-- Provided information follows --

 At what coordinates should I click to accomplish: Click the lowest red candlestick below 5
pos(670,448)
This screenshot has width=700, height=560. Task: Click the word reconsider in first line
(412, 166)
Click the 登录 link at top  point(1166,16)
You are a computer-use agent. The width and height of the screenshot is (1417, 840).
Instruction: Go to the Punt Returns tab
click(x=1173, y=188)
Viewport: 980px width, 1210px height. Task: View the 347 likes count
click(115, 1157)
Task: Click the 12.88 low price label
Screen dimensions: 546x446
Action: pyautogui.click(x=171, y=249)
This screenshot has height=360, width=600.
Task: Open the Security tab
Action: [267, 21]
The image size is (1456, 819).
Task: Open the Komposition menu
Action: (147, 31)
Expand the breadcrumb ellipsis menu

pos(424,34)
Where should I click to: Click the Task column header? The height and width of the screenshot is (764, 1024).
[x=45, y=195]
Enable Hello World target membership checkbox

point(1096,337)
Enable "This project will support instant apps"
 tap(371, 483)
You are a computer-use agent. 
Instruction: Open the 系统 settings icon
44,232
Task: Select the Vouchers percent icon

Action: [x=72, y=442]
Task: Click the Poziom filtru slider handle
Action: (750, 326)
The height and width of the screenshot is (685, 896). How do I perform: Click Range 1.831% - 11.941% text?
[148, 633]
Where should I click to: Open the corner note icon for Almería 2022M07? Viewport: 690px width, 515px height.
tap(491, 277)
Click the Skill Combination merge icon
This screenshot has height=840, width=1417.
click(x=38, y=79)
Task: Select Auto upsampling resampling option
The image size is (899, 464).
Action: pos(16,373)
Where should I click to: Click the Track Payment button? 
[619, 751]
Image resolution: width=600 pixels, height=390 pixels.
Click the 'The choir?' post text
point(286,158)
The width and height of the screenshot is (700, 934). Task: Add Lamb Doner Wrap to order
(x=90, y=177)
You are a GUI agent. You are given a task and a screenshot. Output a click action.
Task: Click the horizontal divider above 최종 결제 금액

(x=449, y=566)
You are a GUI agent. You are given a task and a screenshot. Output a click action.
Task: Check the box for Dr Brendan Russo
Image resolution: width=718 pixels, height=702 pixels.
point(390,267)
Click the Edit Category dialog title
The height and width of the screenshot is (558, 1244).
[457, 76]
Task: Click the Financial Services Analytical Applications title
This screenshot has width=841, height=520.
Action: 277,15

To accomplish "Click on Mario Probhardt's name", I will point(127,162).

-- Provided information concluded --

• The problem: Look over the records above, and wherever a line contains the string "title", copy that line.

• Answer:
Click the Edit Category dialog title
Task: Click the Financial Services Analytical Applications title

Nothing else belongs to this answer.